Julian Gardner  is an Australian lawyer renowned for his promotion of human rights through the practice of law. In 2015 he was made a Member of the Order of Australia for "significant service to the community through leadership roles with social welfare, mental health, legal aid and other legal organisations".

From February 2000 to April 2007, Gardner was the Public Advocate for the Australian state of Victoria. The Public Advocate is appointed by the Governor of Victoria for seven years. The Advocate protects the legal rights of Victorians over 18 years old with disabilities, often by intervening in court actions, holding and exercising legal guardianship over disabled persons, and/or petitioning other government agencies on behalf of disabled persons.  In 2005, as the Victorian Public Advocate, he made the high-profile decision to allow the removal of Maria Korp's feeding tube, which ultimately resulted in her death.

In 1972, he was one of the founding members of the Fitzroy Legal Service, and from 1975 was its first full time lawyer working as the service's Legal Coordinator. Fitzroy Legal Service is a free legal service for those who cannot afford legal representation. 

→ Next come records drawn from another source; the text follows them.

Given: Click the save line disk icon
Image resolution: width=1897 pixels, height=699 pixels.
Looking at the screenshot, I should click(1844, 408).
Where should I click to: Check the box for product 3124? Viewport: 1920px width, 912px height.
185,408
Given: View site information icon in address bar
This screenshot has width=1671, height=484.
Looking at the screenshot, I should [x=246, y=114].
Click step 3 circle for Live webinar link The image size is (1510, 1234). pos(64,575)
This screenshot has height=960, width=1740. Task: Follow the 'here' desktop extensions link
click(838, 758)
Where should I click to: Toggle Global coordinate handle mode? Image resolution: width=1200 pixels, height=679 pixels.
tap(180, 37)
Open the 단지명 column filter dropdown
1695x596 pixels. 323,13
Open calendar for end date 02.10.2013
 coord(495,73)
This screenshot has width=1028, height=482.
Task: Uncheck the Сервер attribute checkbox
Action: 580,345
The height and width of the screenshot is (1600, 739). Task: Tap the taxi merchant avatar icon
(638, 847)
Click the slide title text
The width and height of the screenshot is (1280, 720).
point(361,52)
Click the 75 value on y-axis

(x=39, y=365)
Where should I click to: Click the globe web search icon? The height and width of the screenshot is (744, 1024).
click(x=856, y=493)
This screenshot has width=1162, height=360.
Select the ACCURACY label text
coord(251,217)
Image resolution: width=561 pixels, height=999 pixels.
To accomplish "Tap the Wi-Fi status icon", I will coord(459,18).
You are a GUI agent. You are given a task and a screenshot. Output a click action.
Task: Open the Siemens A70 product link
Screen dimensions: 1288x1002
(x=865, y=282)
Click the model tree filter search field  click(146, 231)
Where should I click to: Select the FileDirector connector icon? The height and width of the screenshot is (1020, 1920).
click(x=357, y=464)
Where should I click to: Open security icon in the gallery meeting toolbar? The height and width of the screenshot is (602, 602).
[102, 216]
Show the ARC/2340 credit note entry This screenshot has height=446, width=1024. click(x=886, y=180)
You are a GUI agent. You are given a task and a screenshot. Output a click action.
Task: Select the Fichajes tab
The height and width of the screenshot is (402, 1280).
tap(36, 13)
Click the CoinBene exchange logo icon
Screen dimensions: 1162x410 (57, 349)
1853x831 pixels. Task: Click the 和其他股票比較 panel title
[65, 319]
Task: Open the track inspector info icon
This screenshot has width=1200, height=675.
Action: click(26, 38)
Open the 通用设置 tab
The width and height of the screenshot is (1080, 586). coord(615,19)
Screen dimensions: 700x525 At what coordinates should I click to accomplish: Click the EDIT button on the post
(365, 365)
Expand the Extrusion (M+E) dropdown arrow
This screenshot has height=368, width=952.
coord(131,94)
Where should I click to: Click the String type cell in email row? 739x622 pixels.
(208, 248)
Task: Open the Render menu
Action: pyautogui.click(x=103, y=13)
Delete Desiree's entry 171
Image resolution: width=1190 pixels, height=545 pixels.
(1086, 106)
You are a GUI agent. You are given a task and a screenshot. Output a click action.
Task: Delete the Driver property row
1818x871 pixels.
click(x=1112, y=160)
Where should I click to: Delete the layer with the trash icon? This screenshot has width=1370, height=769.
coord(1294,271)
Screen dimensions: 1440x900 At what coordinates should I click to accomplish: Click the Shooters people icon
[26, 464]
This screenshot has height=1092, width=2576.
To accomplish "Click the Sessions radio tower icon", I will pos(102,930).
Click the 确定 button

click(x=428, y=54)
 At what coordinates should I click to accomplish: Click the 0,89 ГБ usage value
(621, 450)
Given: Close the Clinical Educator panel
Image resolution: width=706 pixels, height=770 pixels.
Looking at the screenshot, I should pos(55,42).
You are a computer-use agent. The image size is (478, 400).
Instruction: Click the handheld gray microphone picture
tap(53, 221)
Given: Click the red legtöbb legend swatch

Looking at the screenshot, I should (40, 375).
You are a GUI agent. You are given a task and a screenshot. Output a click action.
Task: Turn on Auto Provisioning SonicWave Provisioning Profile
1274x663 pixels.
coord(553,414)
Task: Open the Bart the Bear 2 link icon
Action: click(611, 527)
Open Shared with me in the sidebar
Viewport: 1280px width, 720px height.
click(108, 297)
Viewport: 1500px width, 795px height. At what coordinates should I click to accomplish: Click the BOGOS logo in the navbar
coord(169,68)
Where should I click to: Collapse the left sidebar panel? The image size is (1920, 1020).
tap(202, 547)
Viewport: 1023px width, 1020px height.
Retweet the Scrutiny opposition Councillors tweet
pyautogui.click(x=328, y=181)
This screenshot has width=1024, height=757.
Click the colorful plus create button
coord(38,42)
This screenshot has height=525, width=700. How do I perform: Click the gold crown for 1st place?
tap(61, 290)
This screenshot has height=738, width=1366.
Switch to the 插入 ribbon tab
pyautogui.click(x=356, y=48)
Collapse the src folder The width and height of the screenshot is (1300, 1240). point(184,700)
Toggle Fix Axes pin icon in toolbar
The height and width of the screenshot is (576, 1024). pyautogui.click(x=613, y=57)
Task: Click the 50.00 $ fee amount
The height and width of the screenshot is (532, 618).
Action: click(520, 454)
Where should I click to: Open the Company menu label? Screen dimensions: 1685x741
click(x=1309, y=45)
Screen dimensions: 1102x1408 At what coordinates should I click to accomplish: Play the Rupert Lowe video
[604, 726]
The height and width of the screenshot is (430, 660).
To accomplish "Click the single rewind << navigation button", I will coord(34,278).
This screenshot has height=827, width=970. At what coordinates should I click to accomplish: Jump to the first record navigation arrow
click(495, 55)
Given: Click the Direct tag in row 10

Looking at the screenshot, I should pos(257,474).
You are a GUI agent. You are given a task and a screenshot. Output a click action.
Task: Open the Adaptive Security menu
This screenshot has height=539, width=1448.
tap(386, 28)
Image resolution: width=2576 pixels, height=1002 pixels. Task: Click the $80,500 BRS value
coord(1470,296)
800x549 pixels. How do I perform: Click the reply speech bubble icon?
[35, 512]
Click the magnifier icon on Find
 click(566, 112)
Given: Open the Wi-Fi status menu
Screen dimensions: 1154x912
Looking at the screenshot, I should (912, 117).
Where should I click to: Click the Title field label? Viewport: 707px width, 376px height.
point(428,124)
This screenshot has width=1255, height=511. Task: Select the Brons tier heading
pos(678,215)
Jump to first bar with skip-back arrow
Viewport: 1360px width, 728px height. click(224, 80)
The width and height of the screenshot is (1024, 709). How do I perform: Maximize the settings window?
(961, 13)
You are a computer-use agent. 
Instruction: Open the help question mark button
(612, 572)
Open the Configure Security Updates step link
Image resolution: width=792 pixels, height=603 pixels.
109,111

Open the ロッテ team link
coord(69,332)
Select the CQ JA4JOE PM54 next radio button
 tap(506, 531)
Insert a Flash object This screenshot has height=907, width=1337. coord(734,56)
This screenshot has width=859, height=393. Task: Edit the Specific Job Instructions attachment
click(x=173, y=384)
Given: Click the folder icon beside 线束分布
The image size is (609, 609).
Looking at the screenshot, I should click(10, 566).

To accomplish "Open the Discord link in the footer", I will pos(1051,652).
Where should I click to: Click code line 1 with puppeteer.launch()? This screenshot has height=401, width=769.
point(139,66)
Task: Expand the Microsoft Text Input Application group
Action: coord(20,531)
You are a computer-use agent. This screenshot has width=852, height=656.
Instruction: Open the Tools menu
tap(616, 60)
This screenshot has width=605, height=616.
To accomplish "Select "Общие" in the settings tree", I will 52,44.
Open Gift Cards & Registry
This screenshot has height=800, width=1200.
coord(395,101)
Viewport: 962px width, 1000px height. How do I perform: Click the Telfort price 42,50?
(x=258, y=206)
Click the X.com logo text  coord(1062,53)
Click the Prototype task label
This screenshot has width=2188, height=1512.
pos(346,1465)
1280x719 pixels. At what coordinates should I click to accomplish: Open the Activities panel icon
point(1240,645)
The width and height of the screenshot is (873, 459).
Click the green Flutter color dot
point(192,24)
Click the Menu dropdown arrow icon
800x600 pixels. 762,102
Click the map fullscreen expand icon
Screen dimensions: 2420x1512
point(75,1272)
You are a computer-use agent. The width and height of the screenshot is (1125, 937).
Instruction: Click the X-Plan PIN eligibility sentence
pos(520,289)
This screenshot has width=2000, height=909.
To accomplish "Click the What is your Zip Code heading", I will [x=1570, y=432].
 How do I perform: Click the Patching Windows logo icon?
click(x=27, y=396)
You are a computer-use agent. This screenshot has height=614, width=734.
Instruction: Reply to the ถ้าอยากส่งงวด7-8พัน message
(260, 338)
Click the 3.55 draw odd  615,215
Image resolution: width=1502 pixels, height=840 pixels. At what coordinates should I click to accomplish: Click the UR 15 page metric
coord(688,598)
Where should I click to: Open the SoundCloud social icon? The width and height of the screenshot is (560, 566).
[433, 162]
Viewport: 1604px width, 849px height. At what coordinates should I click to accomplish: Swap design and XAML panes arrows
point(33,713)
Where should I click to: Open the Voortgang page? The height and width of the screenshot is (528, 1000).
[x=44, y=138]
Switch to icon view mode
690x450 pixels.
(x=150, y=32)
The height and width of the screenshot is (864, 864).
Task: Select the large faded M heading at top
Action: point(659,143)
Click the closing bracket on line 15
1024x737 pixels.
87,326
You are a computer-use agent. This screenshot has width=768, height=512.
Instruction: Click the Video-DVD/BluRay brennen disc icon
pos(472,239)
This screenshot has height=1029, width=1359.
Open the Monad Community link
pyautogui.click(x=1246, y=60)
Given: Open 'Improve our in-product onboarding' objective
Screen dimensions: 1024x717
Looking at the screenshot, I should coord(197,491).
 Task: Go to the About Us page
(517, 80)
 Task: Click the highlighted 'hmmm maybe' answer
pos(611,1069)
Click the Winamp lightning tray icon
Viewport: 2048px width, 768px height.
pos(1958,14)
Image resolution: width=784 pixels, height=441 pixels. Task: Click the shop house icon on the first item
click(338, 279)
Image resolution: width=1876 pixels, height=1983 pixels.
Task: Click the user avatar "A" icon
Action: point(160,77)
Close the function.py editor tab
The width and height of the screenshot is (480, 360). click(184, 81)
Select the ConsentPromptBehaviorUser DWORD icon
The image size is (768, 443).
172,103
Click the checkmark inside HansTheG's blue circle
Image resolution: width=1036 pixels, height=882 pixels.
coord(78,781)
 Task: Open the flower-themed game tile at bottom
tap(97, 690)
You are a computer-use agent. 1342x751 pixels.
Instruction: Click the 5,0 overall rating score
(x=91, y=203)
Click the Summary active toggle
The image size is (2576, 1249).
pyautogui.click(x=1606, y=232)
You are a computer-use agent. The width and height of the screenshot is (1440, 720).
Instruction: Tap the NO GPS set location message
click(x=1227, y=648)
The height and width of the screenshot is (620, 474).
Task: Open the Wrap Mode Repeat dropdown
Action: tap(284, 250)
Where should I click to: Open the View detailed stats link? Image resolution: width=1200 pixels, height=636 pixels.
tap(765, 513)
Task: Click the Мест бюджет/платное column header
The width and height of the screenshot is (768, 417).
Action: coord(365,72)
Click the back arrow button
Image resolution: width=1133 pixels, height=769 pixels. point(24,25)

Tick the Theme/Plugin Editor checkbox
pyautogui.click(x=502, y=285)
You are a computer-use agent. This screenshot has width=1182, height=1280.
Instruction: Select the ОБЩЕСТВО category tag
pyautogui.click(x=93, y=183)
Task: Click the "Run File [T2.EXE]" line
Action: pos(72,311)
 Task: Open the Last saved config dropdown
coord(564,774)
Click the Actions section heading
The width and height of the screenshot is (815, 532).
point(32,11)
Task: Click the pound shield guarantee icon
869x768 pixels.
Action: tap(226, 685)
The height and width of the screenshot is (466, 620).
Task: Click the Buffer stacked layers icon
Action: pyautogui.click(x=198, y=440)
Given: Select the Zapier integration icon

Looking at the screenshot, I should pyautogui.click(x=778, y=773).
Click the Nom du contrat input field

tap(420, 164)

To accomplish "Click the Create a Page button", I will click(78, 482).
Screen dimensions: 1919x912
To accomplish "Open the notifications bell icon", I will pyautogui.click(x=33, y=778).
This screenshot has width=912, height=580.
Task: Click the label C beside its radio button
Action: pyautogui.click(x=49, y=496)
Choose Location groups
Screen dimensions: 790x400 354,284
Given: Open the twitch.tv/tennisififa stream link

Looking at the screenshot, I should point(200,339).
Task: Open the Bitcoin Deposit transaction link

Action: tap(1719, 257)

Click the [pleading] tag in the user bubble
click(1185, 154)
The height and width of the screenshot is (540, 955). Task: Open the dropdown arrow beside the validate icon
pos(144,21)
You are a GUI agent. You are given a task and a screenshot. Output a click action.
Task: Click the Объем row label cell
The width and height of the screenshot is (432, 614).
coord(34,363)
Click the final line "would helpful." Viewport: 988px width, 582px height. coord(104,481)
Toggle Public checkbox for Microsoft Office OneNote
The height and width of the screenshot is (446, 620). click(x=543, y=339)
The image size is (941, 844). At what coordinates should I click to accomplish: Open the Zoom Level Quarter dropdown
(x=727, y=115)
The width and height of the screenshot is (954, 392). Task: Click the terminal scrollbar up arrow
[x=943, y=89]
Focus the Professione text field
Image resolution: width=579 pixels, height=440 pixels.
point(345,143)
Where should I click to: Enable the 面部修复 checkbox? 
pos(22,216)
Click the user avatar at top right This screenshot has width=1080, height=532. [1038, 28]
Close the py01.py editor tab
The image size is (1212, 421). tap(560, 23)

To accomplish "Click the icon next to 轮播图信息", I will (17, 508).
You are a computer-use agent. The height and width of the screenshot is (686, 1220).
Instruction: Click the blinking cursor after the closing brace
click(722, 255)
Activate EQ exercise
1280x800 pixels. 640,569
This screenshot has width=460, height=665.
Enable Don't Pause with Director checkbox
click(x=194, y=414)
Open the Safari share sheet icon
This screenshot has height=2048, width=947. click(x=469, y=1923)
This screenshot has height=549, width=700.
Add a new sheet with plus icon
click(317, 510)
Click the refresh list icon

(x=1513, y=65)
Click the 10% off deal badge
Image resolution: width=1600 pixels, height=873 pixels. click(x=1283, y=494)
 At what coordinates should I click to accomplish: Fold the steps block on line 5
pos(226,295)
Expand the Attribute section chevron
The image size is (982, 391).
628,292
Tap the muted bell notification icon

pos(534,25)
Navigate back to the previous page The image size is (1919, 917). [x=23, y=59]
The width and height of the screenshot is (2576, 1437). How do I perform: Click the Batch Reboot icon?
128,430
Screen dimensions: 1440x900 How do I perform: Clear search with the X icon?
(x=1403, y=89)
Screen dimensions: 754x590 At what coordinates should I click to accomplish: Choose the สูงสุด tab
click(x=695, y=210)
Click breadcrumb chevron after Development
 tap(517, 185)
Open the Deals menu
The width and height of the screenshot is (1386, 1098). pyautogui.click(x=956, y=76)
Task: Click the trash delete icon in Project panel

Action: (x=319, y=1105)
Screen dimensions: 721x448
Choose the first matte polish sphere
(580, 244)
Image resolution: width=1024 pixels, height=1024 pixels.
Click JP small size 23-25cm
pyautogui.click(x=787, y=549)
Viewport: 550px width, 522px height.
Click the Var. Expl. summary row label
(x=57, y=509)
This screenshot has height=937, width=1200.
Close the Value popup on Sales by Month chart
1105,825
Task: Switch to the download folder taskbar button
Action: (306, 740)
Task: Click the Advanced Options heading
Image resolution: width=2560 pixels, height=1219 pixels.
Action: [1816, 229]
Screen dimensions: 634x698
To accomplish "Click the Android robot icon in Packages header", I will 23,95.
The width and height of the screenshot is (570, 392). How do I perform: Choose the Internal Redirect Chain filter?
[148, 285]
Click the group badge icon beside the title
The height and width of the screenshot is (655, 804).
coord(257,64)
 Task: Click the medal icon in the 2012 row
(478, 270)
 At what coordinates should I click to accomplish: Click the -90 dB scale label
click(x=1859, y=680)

He has been the chair or chief executive officer of several public sector agencies and tribunals. They include the first Director Victorian Legal Aid Commission 1980-89; the first Chairperson Victorian WorkCare Appeals Board 1989-92; President Mental Health Review Board 1997-2000; Public Advocate 2000-07. Subsequently he was  Deputy Chair Alfred Health 2010-19; Chair Mind Australia Ltd 2011-18; Vice Chair Australian Press Council 2012-13; Member Ministerial Advisory Panel for Voluntary Assisted Dying 2017-18.Chair Voluntary Assisted Dying Taskforce 2018-19.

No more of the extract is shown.